The below key drivers are likely to impact investor risk sentiment and FX markets in June:
- Geopolitical tensions and higher oil prices are driving risk aversion, supporting the US dollar and weighing on risk-sensitive currencies like AUD and NZD.
- Central bank decisions and interest rate expectations are in focus, with upcoming policy meetings shaping currency direction amid ongoing inflation concerns.
- US dollar strength and uneven global growth are dominating FX markets, as strong US data contrasts with softer or uncertain outlooks elsewhere.
EUR | Euro
The euro’s early gains faded as global tensions and inflation concerns strengthened the US dollar, with uncertainty likely to limit any support from upcoming interest rate decisions.

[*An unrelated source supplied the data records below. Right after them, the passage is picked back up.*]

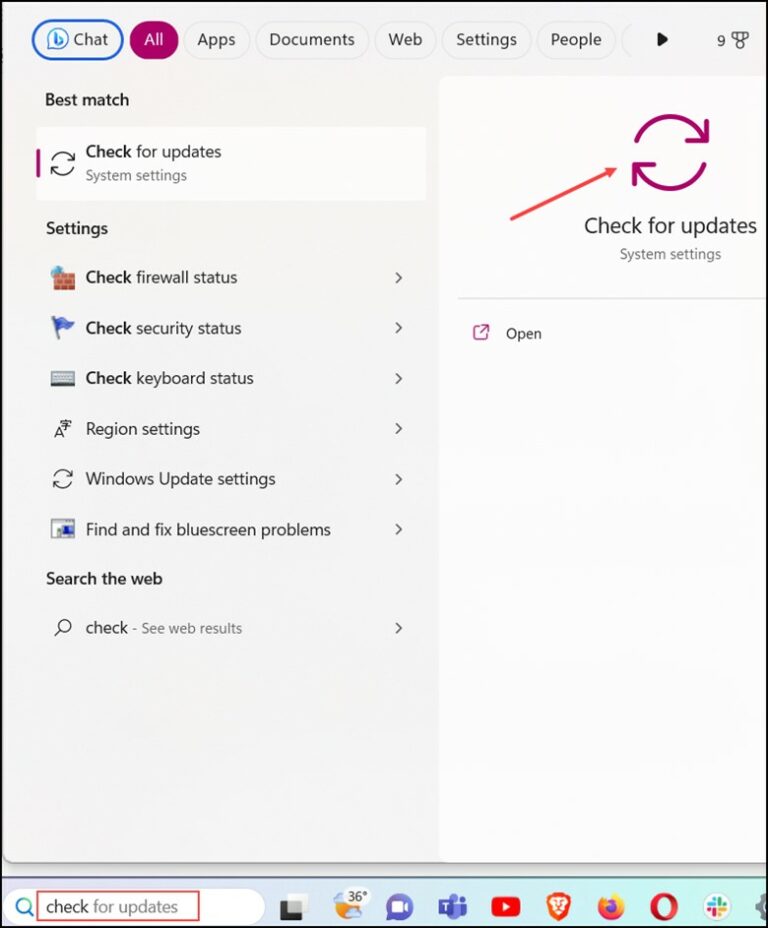Click the check for updates search box
Screen dimensions: 768x928
coord(118,906)
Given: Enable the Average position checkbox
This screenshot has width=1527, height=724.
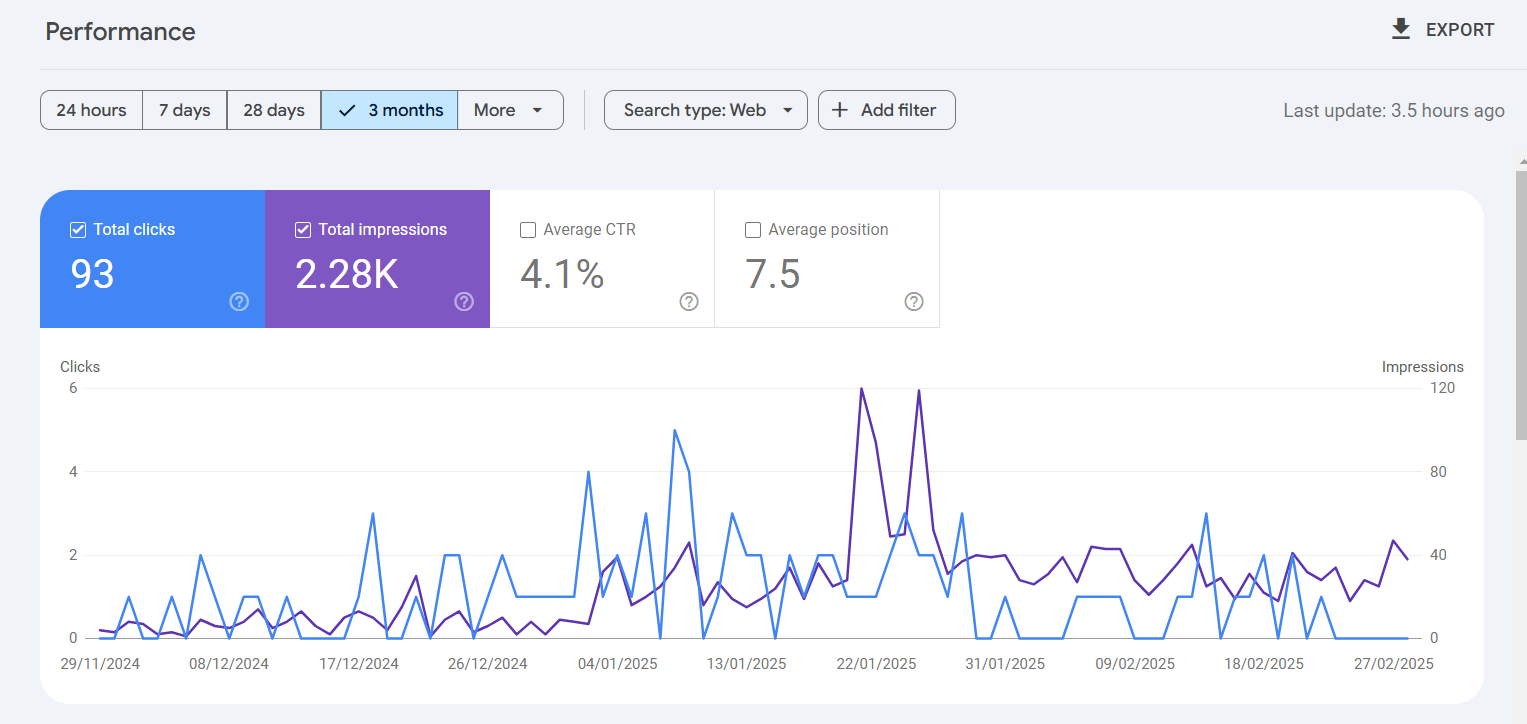Looking at the screenshot, I should coord(753,230).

The euro saw moderate volatility at the start of May with EURUSD at US$1.1732, rising to a peak of US$1.1797. The early gains were driven by somewhat resilient 0.3% Q1 GDP growth in Germany. However, this early optimism was short-lived as the pair began a steady unwinding as spikes in global oil prices owing to the Middle East conflict stoked inflation fears and saw investors rotate back into the US dollar.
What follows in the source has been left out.